07 guerilla

Snowflakes fluttered through the moonlit air. I pressed myself against the castle wall as heavy foosteps approached through the frozen gravel. Sigurd looked cleaner than usual but still ancient. Long hair, long fur cloak and a spear. Next to him walked a much more modern warrior. Black body armour, automatic rifle and a walkie-walkie. The malkavians called him project Nimrod, the perfect soldier.

I knew they couldn’t see me, but the stakes were high, no pun intended. If my heart had been functional, it would have been pounding in my throat.

They stopped in front of me for a second, and Nimrod shone his flashlight around for a moment as Sigurd sniffed the air. When the old Gangrel nodded, Nimrod said to his walkie-talkie:
“All is clear at the fire escape. Moving along to the gardens.”

When they had rounded the corner I looked up at the fire escape.

“Charles?”

He gave me the thumbs up and continued climbing. I snuck around the corner and stared after the two warriors as they continued their rounds through the gardens.
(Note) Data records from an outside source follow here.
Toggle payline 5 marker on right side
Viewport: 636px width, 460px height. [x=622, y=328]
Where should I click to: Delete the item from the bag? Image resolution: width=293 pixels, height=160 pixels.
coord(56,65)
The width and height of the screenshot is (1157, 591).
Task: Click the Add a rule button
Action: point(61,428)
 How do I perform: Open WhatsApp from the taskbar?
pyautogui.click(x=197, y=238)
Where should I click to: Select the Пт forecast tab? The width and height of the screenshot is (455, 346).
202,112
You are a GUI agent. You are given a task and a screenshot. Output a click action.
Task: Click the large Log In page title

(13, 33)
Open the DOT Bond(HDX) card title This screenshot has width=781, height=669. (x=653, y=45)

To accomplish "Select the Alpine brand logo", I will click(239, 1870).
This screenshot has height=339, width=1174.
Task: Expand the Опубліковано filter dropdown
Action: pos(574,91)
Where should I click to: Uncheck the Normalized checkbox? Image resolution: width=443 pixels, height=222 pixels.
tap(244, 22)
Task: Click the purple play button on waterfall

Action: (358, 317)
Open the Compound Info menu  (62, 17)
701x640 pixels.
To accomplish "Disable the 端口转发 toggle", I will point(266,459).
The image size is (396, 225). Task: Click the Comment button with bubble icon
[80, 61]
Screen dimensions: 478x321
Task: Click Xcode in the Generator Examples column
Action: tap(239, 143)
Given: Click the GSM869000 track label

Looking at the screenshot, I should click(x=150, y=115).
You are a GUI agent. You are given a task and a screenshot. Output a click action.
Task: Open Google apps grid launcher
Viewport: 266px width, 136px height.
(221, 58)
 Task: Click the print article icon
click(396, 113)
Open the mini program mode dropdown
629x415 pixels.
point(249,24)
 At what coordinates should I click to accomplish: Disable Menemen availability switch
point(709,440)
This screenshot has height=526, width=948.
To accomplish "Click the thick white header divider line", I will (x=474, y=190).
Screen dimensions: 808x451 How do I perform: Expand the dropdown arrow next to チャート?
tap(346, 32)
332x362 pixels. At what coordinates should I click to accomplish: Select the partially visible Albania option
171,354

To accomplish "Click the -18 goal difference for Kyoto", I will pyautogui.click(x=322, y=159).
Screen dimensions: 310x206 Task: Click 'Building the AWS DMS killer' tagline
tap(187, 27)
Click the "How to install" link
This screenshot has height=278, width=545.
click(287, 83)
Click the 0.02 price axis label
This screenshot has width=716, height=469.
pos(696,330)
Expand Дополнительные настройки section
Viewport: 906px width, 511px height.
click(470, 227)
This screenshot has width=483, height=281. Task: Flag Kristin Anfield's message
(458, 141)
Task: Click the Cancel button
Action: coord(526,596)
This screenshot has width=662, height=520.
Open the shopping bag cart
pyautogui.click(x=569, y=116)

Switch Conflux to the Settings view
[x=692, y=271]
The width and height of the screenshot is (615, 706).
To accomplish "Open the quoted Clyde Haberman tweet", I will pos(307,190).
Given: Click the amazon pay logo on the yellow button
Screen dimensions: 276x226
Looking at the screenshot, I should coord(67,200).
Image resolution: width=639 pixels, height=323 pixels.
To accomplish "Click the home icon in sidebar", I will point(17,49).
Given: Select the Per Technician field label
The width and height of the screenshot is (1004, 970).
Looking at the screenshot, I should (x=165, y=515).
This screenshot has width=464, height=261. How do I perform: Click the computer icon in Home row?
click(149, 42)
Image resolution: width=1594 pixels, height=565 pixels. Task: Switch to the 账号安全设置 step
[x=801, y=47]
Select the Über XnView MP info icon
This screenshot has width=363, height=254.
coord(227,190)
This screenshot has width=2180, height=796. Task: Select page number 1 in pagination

After a few minutes, Charles reappeared beside me.

“The Toreador and the Ventrue primogen both have a special room up on the third floor.” He sounded pleased. “The prince likes to sit by the window of the ballroom, where we can attack from the fire escape.”

“I saw Sigurd and Nimrod pause at the statue down in the gardens and now it looks like Sigurd is praying at a tree over there.” I pointed. “Let’s go report in”

Charles gazed out to the gardens, handing me a stake. “Do you think you can take on Nimrod?” He let out a hoarse laughter. “I think the old one will make for a nice bargaining chip with the council. And he really can’t see us.”

“We have contact!” Ernest proudly pointed at the laptop where we could see the face of Christiaan, the Malkavian primogen.

“Is this thing on?” His voice sounded croaky through the laptop’s speakers. “How does this thingamajig work? Get me someone who can work all those buttons.”

A face with sunglasses, a Setite, approached from the background and sat down next to Christiaan. A chatwindow opened next to the webcam’s screen, it said:
“We want Sigurd back. We will trade him for Oriana and Spiegel.”

CJ shoved Ernest aside and started to negotiate. We needed more weapons and blood. We did not have the luxury of snacking on each other like they did.

I crouched and crawled under a table, nursing the bulletwounds Nimrod had given me. He sat across the room, with the prophet and Carl, who were trying to break through the years of brainwashing. Sam leaned on Sigurd’s spear as he lay at her feet with a stake through his chest. She was still wearing the same pretty dress she had worn at the party.

The prophet had changed me somehow. I remembered the hate, the poisonous jealousy that had made me sick when I first saw her in that dress. But now I saw an ally, someone who could be saved. And if I were to be saved myself, I would have to let go of that hatred.

As one group went outside to exchange prisoners, and another one to attack and destroy the Ventrue’s special room, Sam and I sat next to each other behind our barricade.

“Can I be frank with you?” I asked her, breaking the silence.

She nodded, friendly curiousity on her face.

And I told her my story. Confessed I was jealous, because I had once been that girl. Pretty dresses, men who did everything for me, manipulative and spoiled. I apologised as if Sam was every girl I had ever envied.

Sam was touched and in return she told me her own story, of a girl who wanted to own a ranch. She used to pretend she was a man, and she was great with animals. But when a man fell in love with her and took her to meet his parents, he dressed her up. His parents hated her because she had no manners and she looked up to the women who did. To women like I had been. And that one night of the party, she had dressed up for him again. For Tom Hawkshaw, who had betrayed her and put a stake through her heart. Because the prince had ordered him to.

Gunshots rang through the air. Rushed footsteps. Oriana and Spiegel came rushing past the barricade, followed by August who laid down cover fire. Christiaan’s voice echoed over the courtyard.
“What part of truce don’t you understand? It means no firebombs in the attic!”